▸ WRITTEN PROBLEM A: Copy the rows from the line containing "Click the printer icon" through the end of the rows, and omit the pictures.

The video also talks about the physical and health impacts of meth use: liver damage, acne, rotting teeth, and the loss of skin elasticity, creating wrinkles that can age a person, making them seem years older than they are.

Stephens group took the same approach as the other videos produced in Biggs’ class — to inform, not preach — believing the former will be more effective in reaching troubled kids.

“We wanted to stress not so much stay away from drugs because they’re bad, but more of, ‘Here’s what it’s doing to you, both physically and psychologically,’” said senior Jay Erhard, who worked on the video for teens about marijuana, “

Erhard said something akin to the 1980s approach of “Just Say No” has a way of going in one ear and out the other with people his age.

When parents tell kids not to do something, he said, “The first instinct is to go off and do that thing.”

“So for that reason,” he added, “we didn’t want to be, ‘Don’t drink or don’t smoke or don’t do meth.’ But more of if you’re going to, here’s what you need to know so you can be safe” and hopefully “stay away from it” altogether.

▸ EXTRACTED ENTRIES:
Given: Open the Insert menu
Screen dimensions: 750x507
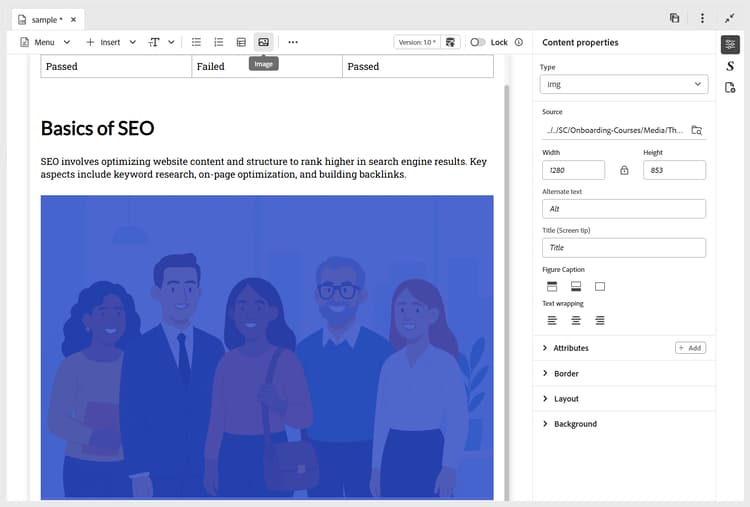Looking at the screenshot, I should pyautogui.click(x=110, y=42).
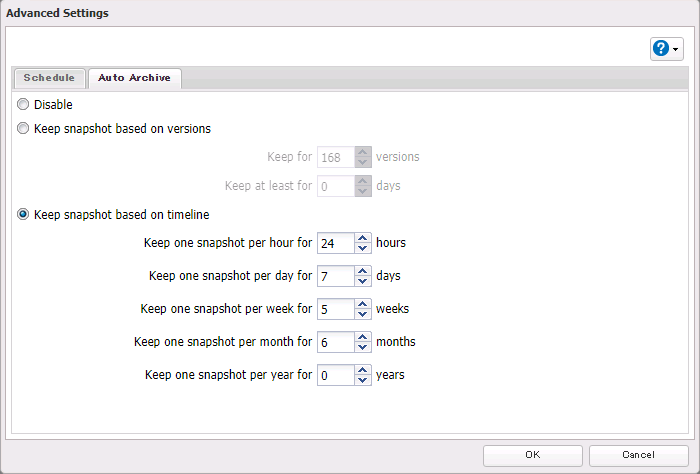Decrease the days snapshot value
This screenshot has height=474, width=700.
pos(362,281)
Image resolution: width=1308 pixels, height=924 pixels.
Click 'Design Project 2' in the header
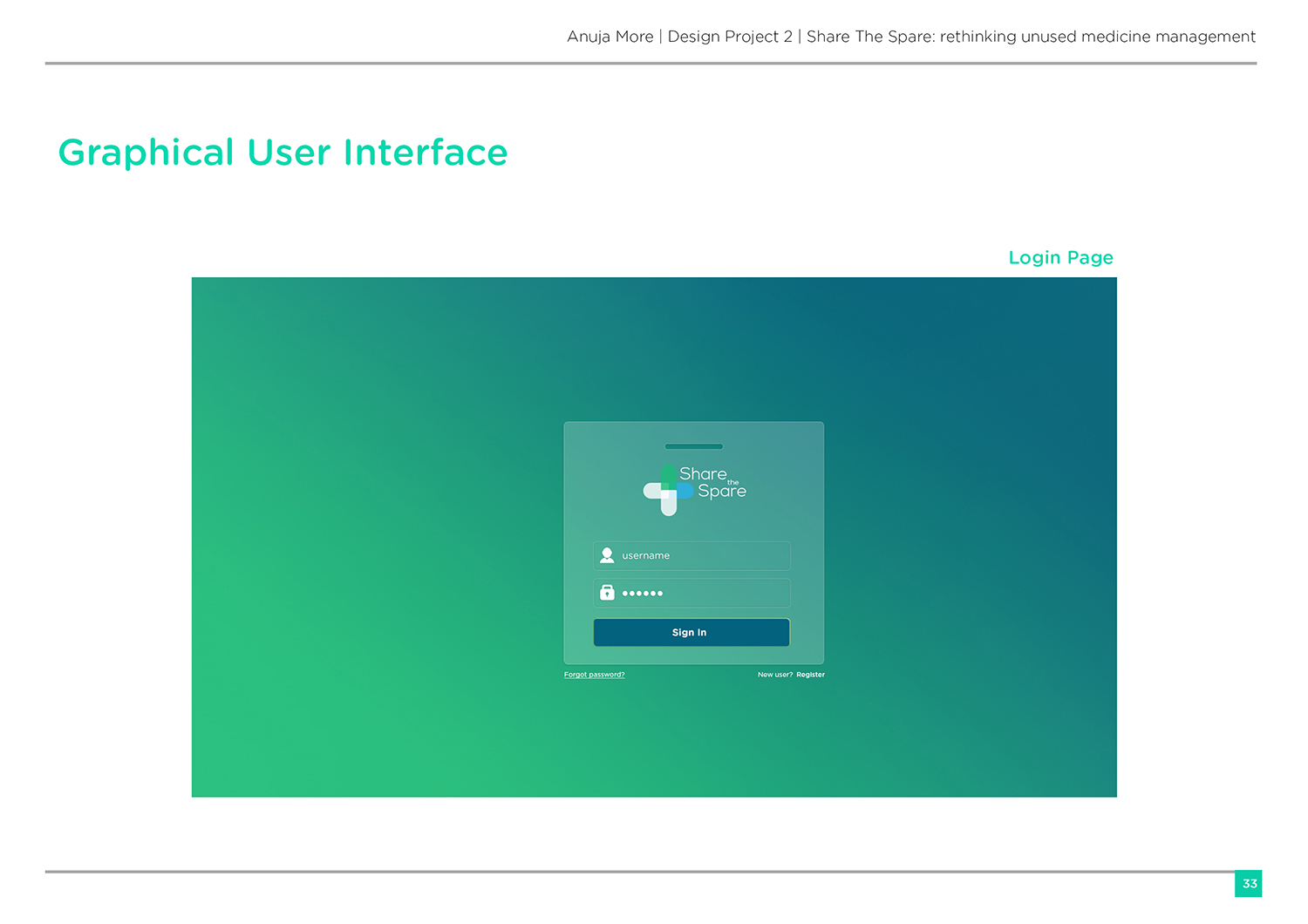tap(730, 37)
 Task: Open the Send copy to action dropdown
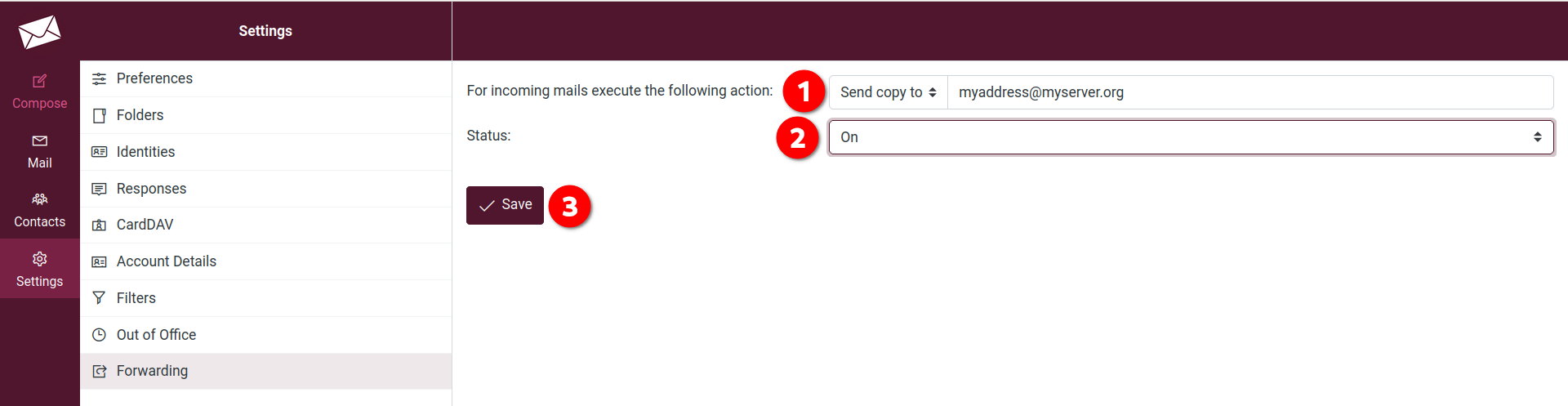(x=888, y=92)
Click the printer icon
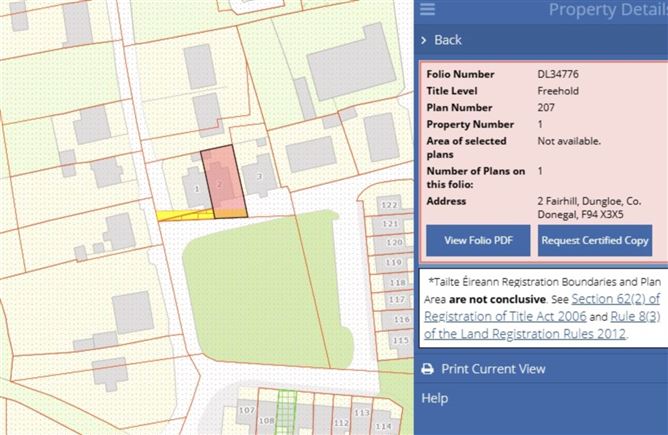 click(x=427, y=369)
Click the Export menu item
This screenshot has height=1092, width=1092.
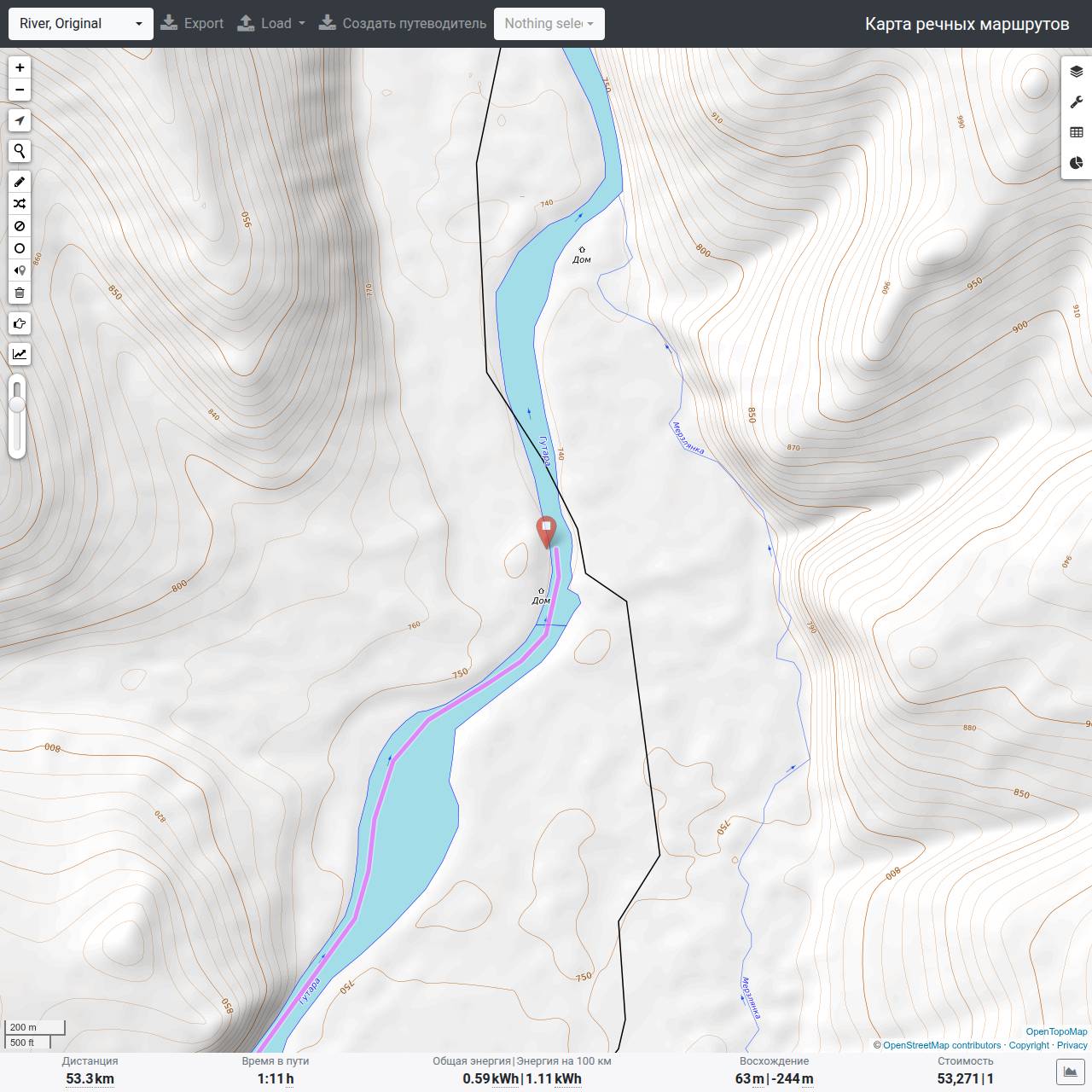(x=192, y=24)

▸ WRITTEN PROBLEM B: Continue the article about the student-made anti-drug videos from the point where it stops.

▸ EXERCISE ANSWER A:
Click the printer icon
 click(x=427, y=369)
Click the Export menu item
This screenshot has height=1092, width=1092.
(x=192, y=24)

▸ EXERCISE ANSWER B:
With the videos now finished, Ochoa said he and other counselors from Aldea intend to use them during their meetings with students in Napa and American Canyon.

“There’s a lot of teenagers using and not really understanding the effects of the different drugs,” said Ochoa.

Stephens said she enjoyed working on the videos because it gave her a chance to do something that could impact lives in the real world.

“We have other projects where you’re, ‘I did it. It’s done,’” she said. “But this is something where we got to take the information and create something directed towards a certain audience to help with a purpose we could get behind.”